TASK INPUT:
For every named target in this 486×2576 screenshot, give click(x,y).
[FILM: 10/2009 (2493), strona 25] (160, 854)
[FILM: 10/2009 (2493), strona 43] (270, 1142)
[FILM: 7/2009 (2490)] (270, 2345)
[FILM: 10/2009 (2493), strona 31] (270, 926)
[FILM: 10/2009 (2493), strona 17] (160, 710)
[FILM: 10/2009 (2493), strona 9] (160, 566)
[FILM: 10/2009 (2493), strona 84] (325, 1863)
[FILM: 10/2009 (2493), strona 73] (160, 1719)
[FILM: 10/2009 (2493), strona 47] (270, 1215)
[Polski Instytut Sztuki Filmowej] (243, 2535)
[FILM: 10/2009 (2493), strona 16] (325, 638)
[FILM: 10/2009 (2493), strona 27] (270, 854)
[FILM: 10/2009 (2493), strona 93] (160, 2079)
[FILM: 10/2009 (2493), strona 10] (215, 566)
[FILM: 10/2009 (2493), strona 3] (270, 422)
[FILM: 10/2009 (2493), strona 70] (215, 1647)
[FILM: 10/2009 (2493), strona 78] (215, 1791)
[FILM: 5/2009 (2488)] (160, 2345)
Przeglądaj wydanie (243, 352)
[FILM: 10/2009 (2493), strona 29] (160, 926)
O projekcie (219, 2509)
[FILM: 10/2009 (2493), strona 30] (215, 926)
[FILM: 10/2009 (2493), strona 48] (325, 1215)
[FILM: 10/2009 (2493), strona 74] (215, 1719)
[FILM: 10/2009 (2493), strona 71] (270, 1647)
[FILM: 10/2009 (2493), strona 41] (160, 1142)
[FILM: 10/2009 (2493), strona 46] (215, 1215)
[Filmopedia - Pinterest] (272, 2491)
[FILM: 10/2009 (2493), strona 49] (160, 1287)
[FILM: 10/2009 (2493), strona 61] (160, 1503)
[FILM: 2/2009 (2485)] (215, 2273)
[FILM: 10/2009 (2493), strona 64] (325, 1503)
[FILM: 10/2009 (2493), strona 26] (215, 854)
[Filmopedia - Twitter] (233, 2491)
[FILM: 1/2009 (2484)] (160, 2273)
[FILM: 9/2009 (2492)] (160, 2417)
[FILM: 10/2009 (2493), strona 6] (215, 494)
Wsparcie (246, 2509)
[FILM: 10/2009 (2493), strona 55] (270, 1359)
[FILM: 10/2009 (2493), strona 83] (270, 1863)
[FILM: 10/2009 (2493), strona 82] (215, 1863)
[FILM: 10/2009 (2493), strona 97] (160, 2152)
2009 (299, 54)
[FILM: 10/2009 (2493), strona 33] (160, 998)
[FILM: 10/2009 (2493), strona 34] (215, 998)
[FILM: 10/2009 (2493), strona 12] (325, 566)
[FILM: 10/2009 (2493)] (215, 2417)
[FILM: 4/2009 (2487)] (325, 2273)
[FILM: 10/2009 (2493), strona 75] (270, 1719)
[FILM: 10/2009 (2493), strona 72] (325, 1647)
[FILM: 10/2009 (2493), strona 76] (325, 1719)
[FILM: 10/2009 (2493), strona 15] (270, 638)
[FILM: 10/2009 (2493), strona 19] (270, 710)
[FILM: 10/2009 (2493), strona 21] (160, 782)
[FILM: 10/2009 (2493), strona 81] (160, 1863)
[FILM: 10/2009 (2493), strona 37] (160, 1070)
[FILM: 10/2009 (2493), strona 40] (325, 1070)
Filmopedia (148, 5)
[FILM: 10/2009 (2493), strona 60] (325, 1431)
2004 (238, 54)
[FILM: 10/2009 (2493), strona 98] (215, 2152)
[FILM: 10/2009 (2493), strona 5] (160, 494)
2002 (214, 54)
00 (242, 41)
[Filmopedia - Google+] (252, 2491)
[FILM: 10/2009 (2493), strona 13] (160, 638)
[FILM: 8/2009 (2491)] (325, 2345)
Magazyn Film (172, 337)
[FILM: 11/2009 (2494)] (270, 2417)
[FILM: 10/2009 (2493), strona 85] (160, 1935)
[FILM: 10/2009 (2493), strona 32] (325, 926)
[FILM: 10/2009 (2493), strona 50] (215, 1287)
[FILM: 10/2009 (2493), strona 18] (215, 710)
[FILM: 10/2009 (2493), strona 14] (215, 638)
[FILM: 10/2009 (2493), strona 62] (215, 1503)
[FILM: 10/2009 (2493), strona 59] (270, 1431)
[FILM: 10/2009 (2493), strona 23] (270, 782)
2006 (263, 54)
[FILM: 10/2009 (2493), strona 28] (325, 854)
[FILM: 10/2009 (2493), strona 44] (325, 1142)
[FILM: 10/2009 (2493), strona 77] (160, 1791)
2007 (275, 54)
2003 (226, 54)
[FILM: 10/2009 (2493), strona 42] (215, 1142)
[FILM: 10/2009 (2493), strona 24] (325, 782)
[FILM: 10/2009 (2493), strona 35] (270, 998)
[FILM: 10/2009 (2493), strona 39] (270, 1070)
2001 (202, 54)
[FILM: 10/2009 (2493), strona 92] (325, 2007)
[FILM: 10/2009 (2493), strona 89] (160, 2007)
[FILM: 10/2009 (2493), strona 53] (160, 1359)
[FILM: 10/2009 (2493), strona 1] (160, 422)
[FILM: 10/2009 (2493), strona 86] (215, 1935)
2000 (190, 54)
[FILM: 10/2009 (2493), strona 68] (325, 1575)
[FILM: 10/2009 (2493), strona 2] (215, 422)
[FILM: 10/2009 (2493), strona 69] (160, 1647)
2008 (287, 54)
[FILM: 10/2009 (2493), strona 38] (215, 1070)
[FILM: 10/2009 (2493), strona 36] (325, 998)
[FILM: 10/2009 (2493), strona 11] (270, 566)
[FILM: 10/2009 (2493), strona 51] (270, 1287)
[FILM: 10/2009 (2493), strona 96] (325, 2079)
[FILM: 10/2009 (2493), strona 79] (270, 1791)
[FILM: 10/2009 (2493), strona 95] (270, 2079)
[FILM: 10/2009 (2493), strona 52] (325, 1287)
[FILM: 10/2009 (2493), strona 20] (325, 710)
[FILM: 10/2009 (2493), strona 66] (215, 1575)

WORK ORDER:
Out of the entries above, write out only the lines between the line holding "Magazyn Film (172, 337)" and the line holding "[FILM: 10/2009 (2493), strona 59] (270, 1431)", inclusive, each exactly as given.

SOLVED PROBLEM:
Magazyn Film (172, 337)
[FILM: 11/2009 (2494)] (270, 2417)
[FILM: 10/2009 (2493), strona 85] (160, 1935)
[FILM: 10/2009 (2493), strona 32] (325, 926)
[FILM: 10/2009 (2493), strona 50] (215, 1287)
[FILM: 10/2009 (2493), strona 18] (215, 710)
[FILM: 10/2009 (2493), strona 14] (215, 638)
[FILM: 10/2009 (2493), strona 62] (215, 1503)
[FILM: 10/2009 (2493), strona 59] (270, 1431)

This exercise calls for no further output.